Returning after 30 years abroad, I was 90 per cent sure I wanted to give up my American citizenship. Then reverse culture shock hit. I had picked Ottawa as my new city. Silly me, because of course it has so much more winter – and so much less autumn – than what I remembered from my years in Windsor. Beyond that, I missed the easy, chatty friendships that were so natural to develop with Americans.
It wasn’t just the climate here. Ottawans themselves seemed cold, distant – insular, even. Worst of all, my husband – a fellow American and a person of colour – was verbally and physically attacked by a random racist. Not exactly what you’d call a warm welcome to our nation’s capital.
So, yeah, Canada is not perfect.
And yet, a huge part of me still wanted to break up with Uncle Sam. I remembered years ago reading a newspaper article about best-selling children’s author Robert Munsch, who is American-Canadian. It had talked about Munsch giving up his U.S. citizenship, and, if memory serves, he had said something to the effect of feeling relieved to just have one country. Would I feel the same way? Canada isn’t perfect, but then no place is. And even Ottawa was growing on me.
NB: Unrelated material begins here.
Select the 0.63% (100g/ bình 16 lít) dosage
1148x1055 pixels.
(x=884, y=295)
I tried to talk it through with family members, some of whom are also dual citizens. This was met with mixed results. One of them responded with a terse, impassioned “Please don’t!” My husband, daughter and father, on the other hand, were open to talking through the pros and cons. As it turned out, they had been having similar internal dialogues. They’ll make their own decisions, but they support mine.
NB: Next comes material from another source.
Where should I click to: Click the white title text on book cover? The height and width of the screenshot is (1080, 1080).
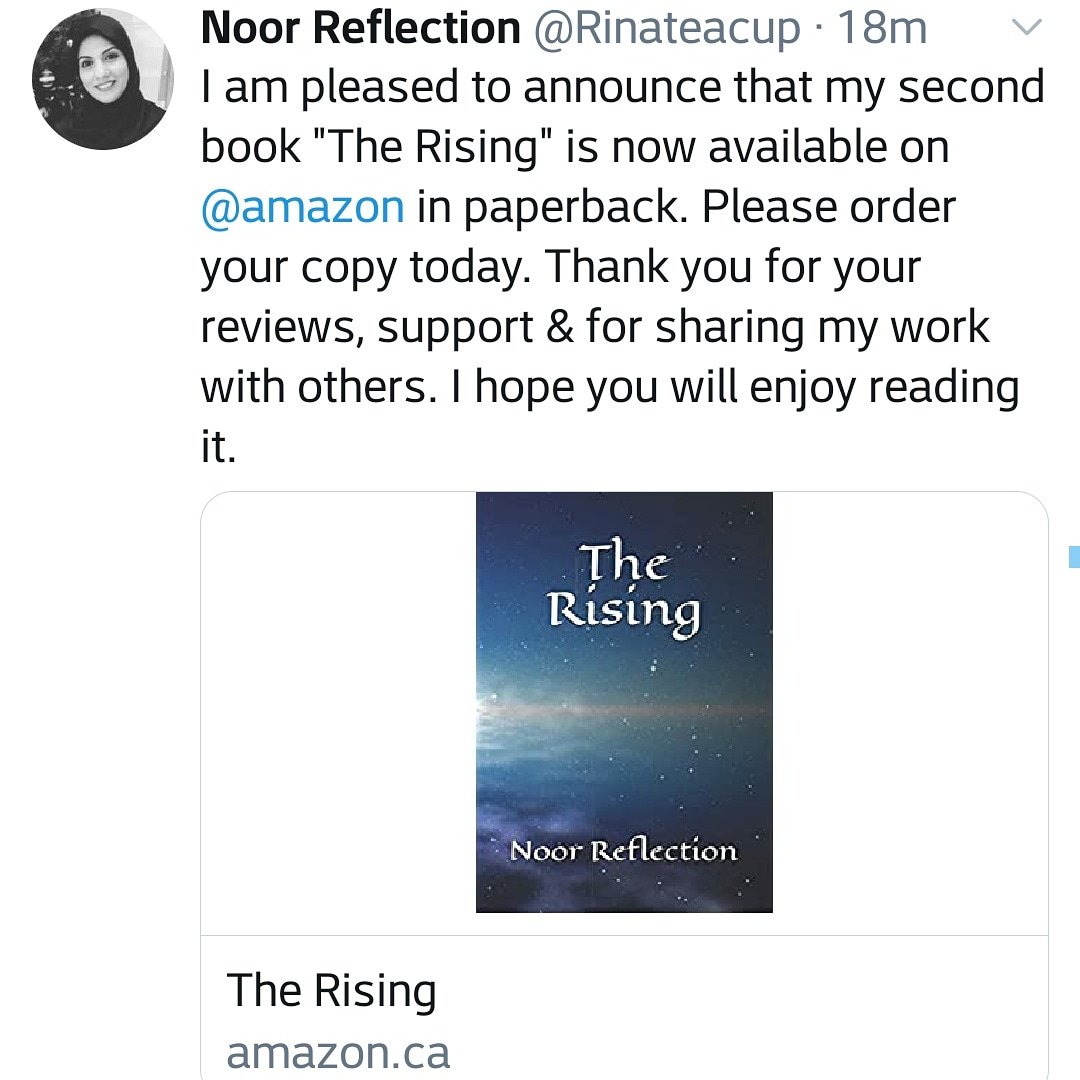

In the meantime, both my father and my husband applied for Canadian citizenship. My husband, who lived in Toronto as a kid, is still waiting for his application to be processed (and hopefully approved). As for my father, after 51 years of living in Canada, he was sworn in as a citizen on July 6, 2022. I’m proud of him for it!
As for whether either of them follows my lead and releases their U.S. citizenship, that remains to be seen. My decision was not rash, nor was it made in anger. And, it wasn’t a reaction to any of the U.S. Supreme Court rulings earlier this year – though those did prompt me to finally get around to officially notifying dear ol’ Uncle Sam of my expatriating act.
I wondered how I would explain releasing my country of birth to my American grandmothers, if they were still alive. Why did I make this decision? Was it Trump? Trumpsters? Health care? Crime, intolerance, racism? Ah, yes, yes, yes, yes, yes, and let’s see … also yes!
But it was also more nuanced and ethereal, a gradual realization of subtle shifts in my emotions. I realized that I root for Canada over the United States in the Olympics – and not just in hockey and curling. I can’t even eat doughnuts any more, but my official position is that Tims beats Krispy Kreme and that’s a hill I am willing to die on. If pressed, I am even willing to defend Justin Bieber (but only if the person dissing him is not a Canuck).
These days, I only celebrate one Thanksgiving and you can be sure it is both real and in October. You may have heard the slogan, “The World Needs More Canada.” I’m not sure if I am any help with that, but at least I have given the world one less American.
Allison (“Ally”) Sinclair lives in Ottawa.